Thursday, December 4, 2008

A Lie Too Big To Fail

How rich is this? Nancy Pelosi is offended by the leadership of the Big 3 because they are begging for money with no coherent plan to stay viable for the long term. Plus they had the audacity to ride around in private jets. She thinks their leadership should be removed before we give them another penny.

I agree with that sentiment.

And that goes all the way around, only it's a lot more serious than the rank hypocrisy of our Speaker of the House.

In fact, the Big 3 management teams and congress have made almost identical mistakes in the last 50 years. Philosophically, both have lived on short business/political cycles that promote short term fudges rather than long term solutions; all while executing long term plans that always outspent revenues. Gamblers suffer from the same eternal optimism even in the face of economic reality: the difference being the inveterate gambler has a day of reckoning that may involve a kneecapping instead of a bail-out check. Pain and the threat of death: the self-checking mechanism that prevents gamblers from running up trillions in debt.

I can see the wisdom in that system.

The thing that has surprised me is the absolute silence on social security solvency, even as we have just watched the perfect model for how big programs collapse. Will a future congress and president fain surprise when the first whispers emerge that social security checks will start getting smaller?

The government has been lying about social security for years, so that much is not new. What is new is the perspective provided by the financial collapse of the government-private mortgage industry. If this isn't THE needed wake up call to take a longer view then we surely won't hear another.

The big lie is exposed in this Government Accounting Office.

Social Security’s benefit costs will soon start to grow rapidly.
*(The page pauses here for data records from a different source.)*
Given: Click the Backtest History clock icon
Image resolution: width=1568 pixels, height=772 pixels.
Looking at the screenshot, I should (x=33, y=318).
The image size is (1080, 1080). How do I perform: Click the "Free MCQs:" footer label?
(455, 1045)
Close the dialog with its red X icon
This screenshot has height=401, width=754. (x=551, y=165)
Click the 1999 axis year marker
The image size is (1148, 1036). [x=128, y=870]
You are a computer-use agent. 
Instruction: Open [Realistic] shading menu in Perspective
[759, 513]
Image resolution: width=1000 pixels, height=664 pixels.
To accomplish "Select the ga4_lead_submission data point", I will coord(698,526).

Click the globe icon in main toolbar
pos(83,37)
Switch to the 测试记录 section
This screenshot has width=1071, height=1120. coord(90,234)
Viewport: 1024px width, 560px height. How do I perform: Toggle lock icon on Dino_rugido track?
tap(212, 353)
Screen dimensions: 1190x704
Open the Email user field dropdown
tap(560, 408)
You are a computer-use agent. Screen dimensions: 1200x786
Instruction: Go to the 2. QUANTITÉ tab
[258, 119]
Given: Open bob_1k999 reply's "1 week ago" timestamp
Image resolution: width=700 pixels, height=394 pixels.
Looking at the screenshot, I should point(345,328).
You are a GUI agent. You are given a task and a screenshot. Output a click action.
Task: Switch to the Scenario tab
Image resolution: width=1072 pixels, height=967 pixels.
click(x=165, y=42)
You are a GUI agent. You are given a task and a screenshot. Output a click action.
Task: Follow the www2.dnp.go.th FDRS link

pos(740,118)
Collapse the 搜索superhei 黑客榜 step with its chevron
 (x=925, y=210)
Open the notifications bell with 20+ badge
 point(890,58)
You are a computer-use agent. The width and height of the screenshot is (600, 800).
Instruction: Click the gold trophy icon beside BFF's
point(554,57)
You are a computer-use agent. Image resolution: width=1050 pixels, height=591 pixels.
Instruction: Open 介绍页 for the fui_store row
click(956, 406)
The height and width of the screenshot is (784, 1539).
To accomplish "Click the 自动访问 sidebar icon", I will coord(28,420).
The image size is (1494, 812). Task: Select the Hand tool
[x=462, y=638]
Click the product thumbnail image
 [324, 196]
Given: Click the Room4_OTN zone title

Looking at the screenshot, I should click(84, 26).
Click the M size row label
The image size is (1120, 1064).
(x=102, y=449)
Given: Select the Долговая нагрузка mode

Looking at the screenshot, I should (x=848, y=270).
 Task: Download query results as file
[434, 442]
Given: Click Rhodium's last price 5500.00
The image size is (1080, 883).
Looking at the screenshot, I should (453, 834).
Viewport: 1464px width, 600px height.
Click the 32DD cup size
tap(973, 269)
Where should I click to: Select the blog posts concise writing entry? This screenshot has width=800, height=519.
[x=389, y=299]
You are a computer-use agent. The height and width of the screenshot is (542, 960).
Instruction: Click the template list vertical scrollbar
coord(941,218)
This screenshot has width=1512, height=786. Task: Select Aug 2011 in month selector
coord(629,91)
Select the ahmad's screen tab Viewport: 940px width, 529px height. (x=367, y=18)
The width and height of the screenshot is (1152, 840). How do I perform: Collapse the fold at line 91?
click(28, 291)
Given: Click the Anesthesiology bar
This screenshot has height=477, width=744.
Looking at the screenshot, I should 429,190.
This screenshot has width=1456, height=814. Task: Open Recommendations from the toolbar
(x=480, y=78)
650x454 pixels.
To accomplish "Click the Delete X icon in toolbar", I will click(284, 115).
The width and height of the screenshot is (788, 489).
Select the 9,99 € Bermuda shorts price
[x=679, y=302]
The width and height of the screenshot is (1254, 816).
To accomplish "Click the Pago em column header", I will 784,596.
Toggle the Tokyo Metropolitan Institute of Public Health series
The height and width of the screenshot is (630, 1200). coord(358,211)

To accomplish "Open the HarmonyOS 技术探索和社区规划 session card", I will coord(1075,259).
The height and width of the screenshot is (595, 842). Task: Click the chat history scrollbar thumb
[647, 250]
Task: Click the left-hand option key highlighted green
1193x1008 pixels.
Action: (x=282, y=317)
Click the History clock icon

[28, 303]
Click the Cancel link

In 2017,
Social Security is projected to pay out more cash in benefits than it receives
in revenues.1 As figure 6 shows, after that time, the gap between costs and
income grows continuously, and, unless action is taken to close this gap, the
trust funds will eventually be depleted in 2041.


Right now, the surplus is used to fund other parts of the government, so 2017 is a much scarier date than it would appear on the face of it.

Here's the money shot.

Starting in 2017, the Treasury Department will begin to redeem
trust fund securities in order to continue to pay full promised benefits.
Specifically, in order to convert the Trust Fund securities into cash, the
government will require increased government revenue, increased borrowing
from the public, or reduced spending in the rest of the government.


When the Treasury has to redeem securities some very tough things will happen. The GAO's projections are that everything (value of securities and willing buyers) will continue as normal for 40 years. That is the same kind of thinking that backed the sales of mortgage backed securities...i.e. that the value of homes would never go down for any length of time. We just saw what happened to those kind of eternally optimistic projections.